VMware Tanzu Greenplum

Issue/Introduction

From the GPDB official documentation, it is not possible to restore the DB when the segment number does not match:

A backup created with gpbackup can only be restored to a Greenplum Database cluster with the same number of segment instances as the source cluster.

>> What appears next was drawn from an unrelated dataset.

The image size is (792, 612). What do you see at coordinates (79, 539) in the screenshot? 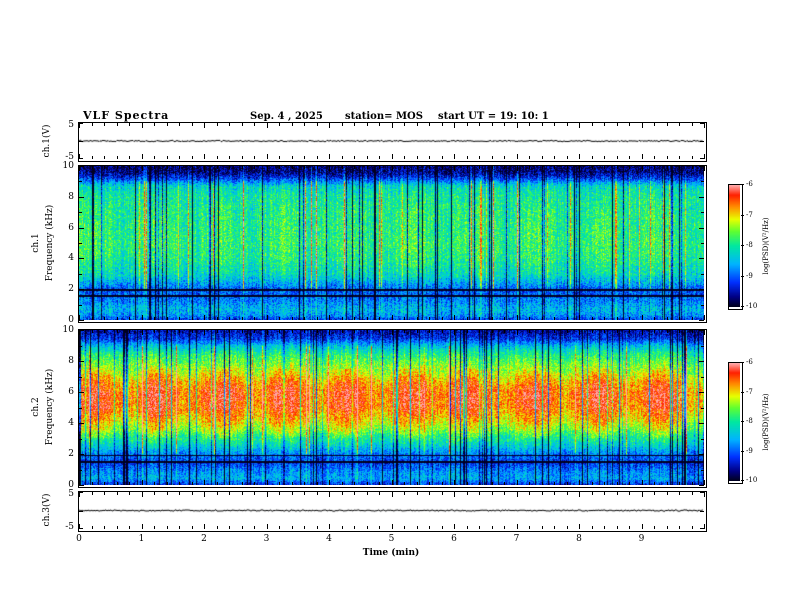
I see `x-tick-label: 0` at bounding box center [79, 539].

If you run gpexpand to add segments to the cluster, backups you made before starting the expand cannot be restored after the expansion has completed.


Environment

Product Version: 5.28

Resolution

NOTE: This process works only if the backup was taken WITHOUT the option "--single-data-file".

For every backup, gprestore has a file called gpbackup_<timestamp>_toc.yaml under the master backup directory:
//master backup directory
[gpadmin@gpdb-sandbox 20220522222949]$ ls -al
total 68
drwxrwxr-x 2 gpadmin gpadmin   171 May 22 22:29 .
drwxrwxr-x 7 gpadmin gpadmin   116 May 22 22:29 ..
-r--r--r-- 1 gpadmin gpadmin   598 May 22 22:29 gpbackup_20220522222949_config.yaml
-r--r--r-- 1 gpadmin gpadmin 54476 May 22 22:29 gpbackup_20220522222949_metadata.sql
-r--r--r-- 1 gpadmin gpadmin  1447 May 22 22:29 gpbackup_20220522222949_report
-r--r--r-- 1 gpadmin gpadmin  3066 May 22 22:29 gpbackup_20220522222949_toc.yaml <-----
Let's use the `sales` table as an example. It is backed up when the segment count is 2. In this yaml, we can get the oid of backup (NOTE: it might not be same OID as in pg_class)
- schema: public
  name: sales
  oid: 27888 <----
  attributestring: (id,date,amt)
  rowscopied: 70000
  partitionroot: ""
For the each segment backup directory, it has file as below:
//seg0
gpbackup_0_20220522222949_27888.gz

//seg1
gpbackup_1_20220522222949_27888.gz
Based on above, the naming convention of the gpbackup file is:
gpbackup_<SEG_ID>_<Time_Stamp>_<Table OID>.gz
To restore a specific table, we need to copy every data file to a gpfdist location on the master host:
$ cp gpbackup_0_20220522222949_27888.gz /tmp/seg0/gpbackup_0_20220522222949_27888.gz
$ cp gpbackup_1_20220522222949_27888.gz /tmp/seg1/gpbackup_1_20220522222949_27888.gz 
$ gpfidst -d /tmp/ -p 8801 & 

//via psql 
$ CREATE EXTERNAL TABLE ext_sales (LIKE sales) 
   LOCATION ('gpfdist://master:8801/seg*/*.gz')
   FORMAT 'csv' (DELIMITER AS ',' NULL AS 'null');
   -- Note replace "master" with the hostname of the master host.
The external table is used to read the dump files and load the data to any table. It does not matter how many files/source segments there are.

For example, if there is some bad data on sales table in the 4 segments in the cluster, it is possible to use the below method to copy the data into a new table, then drop the old table and rename the new table to the original table name:
$ create table sales2 (LIKE sales); 
$ insert into sales2 as select * from ext_sales;
$ drop table sales; 
$ ALTER TABLE sales2 rename to sales;

NOTE: If you are restoring a partition table, you need to copy multiple files for the same segment. However, the idea is the same we need to copy the data file of the table to the gpfdist location.